Jenis Pupuk Nitrogen (%) Fosfor (%) Kalium (%)
Kerbau 0,6-0,7 2,0-2,5 0,4
Sapi 0,5-1,6 2,4-2,9 0,5
Kuda 1,5-1,7 3,6-3,9 4,0
Domba 0,6-3,7 0,2-0,8 0,1-1,0
Ayam 1,0-2,1 8,9-10,0 0,4
Guano 0,5-0,6 23,5-31,6 0,2
Tinja Manusia 3,0-3,2 3,2-3,4 0,7
Kompos 0,5-0,7 1,7-3,1 0,3-0,5
Azzola 3,0-4,0 1,0-1,5 2,0-3,0
Daun lamtoro 2,0-4,3 0,2-0,4 1,3-4,0
Darah hewan kering 10,0-12 1,0-1,5 -
Jerami padi 0,8 0,2 -

Penggunaan pupuk organik juga memiliki kelemahan, diantaranya ialah, diperlukan dalam jumlah yang sangat banyak untuk memenuhi kebutuhan unsur hara dari suatu pertanaman (karena kandungan hara relatif rendah), bersifat ruah, baik dalam pengangkutan dan penggunaannya di lapangan, kemungkinan menimbulkan kekahatan unsur hara apabila bahan organik yang diberikan belum cukup matang (tanaman justru akan menguning dan merana). Oleh karena itu meskipun sangat dianjurkan, namun dalam pemakaiannya juga harus cermat dan tepat.

Oh iya, berikut saya berikan pula beberapa informasi mengenai karakterisasi kompos yang telah selesai mengalami proses dekomposisi secara sempurna (matang) ditinjau dari kondisi fisik.

  • Berwarna coklat tua sampai kehitam-hitaman
  • Tidak dijumpai adanya lalat atau bau busuk yang masih menyengat
  • Suhu pupuk sudah tidak tinggi/panas/hangat (pendinginan merupakan indikator selesainya proses pengomposan, meskipun bahan kompos telah dibalik dan disiram tetap tidak timbul panas)
  • Struktur nya remah, pupuk menjadi media yang lepas-lepas dan tidak kompak,
    sehingga sulit dikenali lagi bahan dasarnya.

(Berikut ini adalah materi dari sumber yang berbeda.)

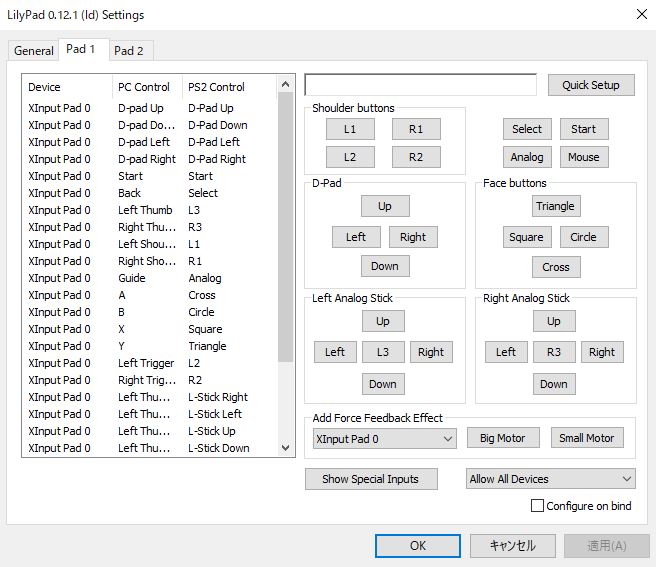Switch to the General tab
This screenshot has height=567, width=656.
33,51
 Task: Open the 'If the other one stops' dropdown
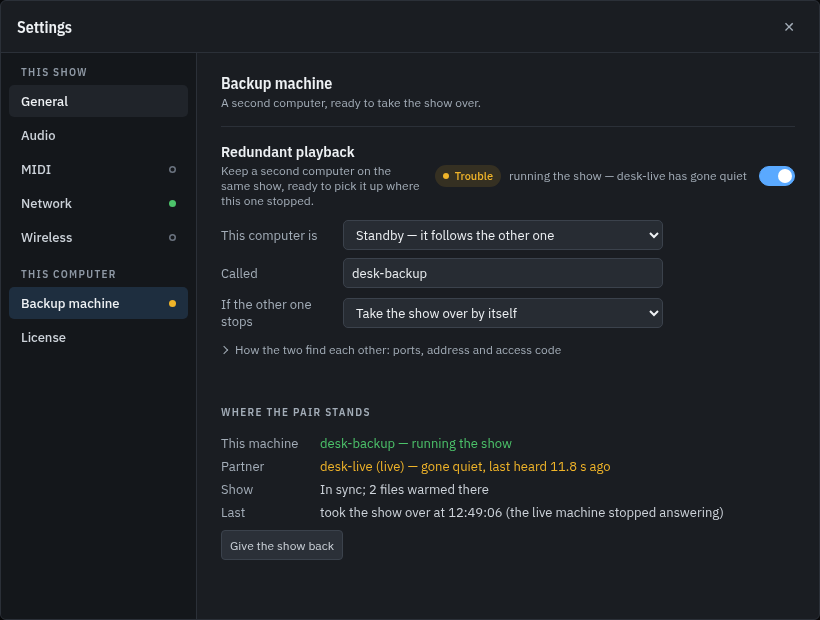click(x=503, y=313)
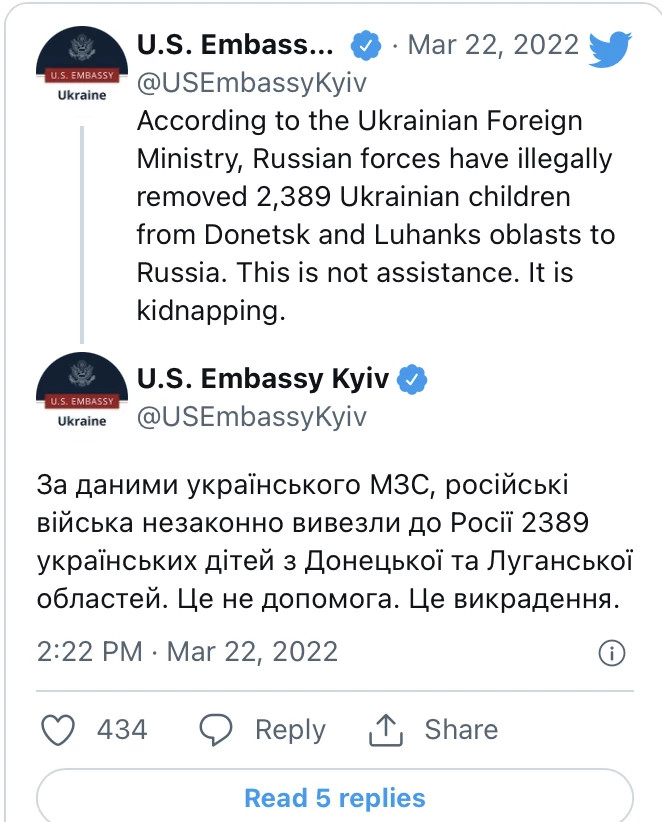Screen dimensions: 662x822
Task: Click the share upload arrow icon
Action: coord(386,729)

Jika masih ragu, berikut tips uji tingkat kematangan pupuk menggunakan perkecambahan benih.
Untuk menguji kematangan pupuk organik, botol bekas selai atau botol minuman mineral yang dipotong setengah diisi pupuk yang sudah disaring, benih tanaman tertentu (yang pernah saya coba yaitu biji bayam liar) ditanam dan pertahankan kondisi pupuk tetap lembab. Botol berisi pupuk dan benih diletakkan di tempat yang terang dan terbuka. Karena benih sangat sensitif terhadap faktor tumbuh, maka tingkat kematangan pupuk dapat diukur berdasarkan kecepatan pertumbuhan benih.

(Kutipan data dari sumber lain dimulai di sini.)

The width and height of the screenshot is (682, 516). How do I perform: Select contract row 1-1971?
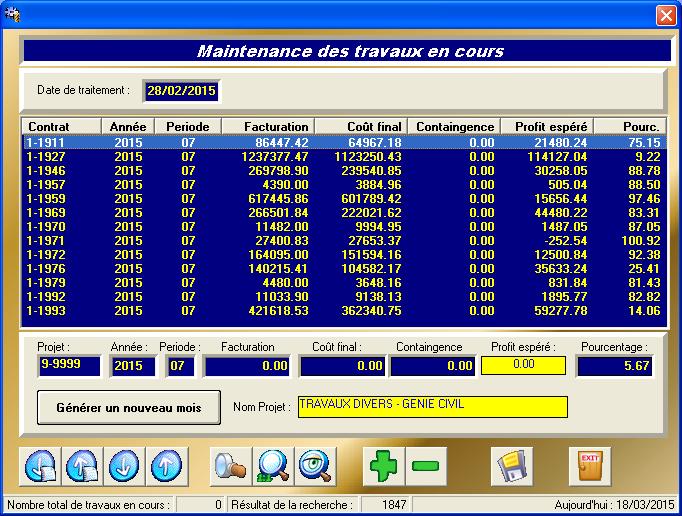pyautogui.click(x=46, y=241)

  • Pupuk matang : benih akan berkecambah setelah 2-3 hari dan setelah 5-7 hari
    berwarna hijau dengan akar cukup panjang berwarna putih.
  • Pupuk segar : hanya beberapa benih yang tumbuh dan memerlukan waktu yang lebih lama, daun berwarna hijau pucat, akar pendek pertumbuhan tanaman kerdil, dan daun kadang-kadang berwarna kuning kecoklatan.
Selamat berpupuk dan beranggrek ria!!